-- Work request --
The string "input" may appear in lines of the listing. Report each line where it does.

-- Provided entries --

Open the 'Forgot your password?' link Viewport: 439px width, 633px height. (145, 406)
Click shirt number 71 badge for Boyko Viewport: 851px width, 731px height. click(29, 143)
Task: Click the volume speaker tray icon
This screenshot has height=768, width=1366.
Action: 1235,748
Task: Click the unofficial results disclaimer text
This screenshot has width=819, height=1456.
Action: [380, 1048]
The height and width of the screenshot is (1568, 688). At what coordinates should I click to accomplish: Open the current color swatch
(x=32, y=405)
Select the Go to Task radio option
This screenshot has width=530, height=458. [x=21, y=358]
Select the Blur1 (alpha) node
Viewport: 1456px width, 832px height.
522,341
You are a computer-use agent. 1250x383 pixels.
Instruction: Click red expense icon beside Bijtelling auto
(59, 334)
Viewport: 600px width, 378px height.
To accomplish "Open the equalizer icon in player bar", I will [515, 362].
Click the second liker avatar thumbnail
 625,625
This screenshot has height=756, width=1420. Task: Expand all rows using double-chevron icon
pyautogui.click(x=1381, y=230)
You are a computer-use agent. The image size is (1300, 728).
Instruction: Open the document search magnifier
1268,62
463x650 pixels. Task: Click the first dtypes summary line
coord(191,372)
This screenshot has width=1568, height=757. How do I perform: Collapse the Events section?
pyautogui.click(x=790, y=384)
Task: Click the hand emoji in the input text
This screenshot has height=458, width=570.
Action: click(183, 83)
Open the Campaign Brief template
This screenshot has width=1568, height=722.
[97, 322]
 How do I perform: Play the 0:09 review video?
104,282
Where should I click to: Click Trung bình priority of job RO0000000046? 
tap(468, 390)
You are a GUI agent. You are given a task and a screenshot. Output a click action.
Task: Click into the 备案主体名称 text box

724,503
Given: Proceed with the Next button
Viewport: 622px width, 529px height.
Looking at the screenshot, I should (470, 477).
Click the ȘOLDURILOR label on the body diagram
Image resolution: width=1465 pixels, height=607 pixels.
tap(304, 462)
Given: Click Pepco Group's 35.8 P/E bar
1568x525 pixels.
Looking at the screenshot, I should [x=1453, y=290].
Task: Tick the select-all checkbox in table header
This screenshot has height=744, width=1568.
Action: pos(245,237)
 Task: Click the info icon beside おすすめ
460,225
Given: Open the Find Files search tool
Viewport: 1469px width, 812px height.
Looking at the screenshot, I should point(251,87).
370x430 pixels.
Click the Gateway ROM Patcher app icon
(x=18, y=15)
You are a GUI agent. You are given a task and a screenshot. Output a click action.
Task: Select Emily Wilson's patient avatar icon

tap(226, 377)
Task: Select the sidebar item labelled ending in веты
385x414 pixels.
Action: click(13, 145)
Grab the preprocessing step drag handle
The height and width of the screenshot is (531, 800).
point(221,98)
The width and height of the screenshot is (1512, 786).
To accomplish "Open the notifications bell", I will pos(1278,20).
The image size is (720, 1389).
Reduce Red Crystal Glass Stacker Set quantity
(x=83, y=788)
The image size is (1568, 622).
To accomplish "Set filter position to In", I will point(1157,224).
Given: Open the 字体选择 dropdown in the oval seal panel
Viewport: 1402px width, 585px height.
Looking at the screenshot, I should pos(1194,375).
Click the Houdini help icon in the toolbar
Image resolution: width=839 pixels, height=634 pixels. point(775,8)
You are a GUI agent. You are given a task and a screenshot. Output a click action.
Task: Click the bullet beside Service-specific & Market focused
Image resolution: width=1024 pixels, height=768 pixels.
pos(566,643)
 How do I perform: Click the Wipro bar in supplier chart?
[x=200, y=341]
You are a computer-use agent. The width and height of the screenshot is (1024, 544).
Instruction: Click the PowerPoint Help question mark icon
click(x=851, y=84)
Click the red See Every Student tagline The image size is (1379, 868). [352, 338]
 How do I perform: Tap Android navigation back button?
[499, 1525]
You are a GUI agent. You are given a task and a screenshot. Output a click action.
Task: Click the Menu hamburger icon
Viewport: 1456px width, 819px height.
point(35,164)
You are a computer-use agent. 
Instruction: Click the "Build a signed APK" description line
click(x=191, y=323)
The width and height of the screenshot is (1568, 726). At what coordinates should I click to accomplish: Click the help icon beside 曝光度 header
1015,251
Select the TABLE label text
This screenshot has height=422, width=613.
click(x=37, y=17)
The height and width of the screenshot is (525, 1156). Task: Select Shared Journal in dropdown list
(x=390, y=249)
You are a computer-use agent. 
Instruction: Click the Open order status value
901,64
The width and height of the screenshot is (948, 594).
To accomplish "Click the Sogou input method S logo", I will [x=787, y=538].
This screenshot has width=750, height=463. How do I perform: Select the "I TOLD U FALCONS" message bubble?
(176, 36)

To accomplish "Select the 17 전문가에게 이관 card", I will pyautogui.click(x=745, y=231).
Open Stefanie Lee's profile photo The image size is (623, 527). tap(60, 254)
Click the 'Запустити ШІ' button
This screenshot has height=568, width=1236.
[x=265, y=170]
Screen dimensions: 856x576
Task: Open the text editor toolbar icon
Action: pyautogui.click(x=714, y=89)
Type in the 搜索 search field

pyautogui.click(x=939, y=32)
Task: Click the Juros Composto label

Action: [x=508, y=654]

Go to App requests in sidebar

-- Written reply --
Task: Click the hand emoji in the input text
To accomplish "Click the Sogou input method S logo", I will [x=787, y=538].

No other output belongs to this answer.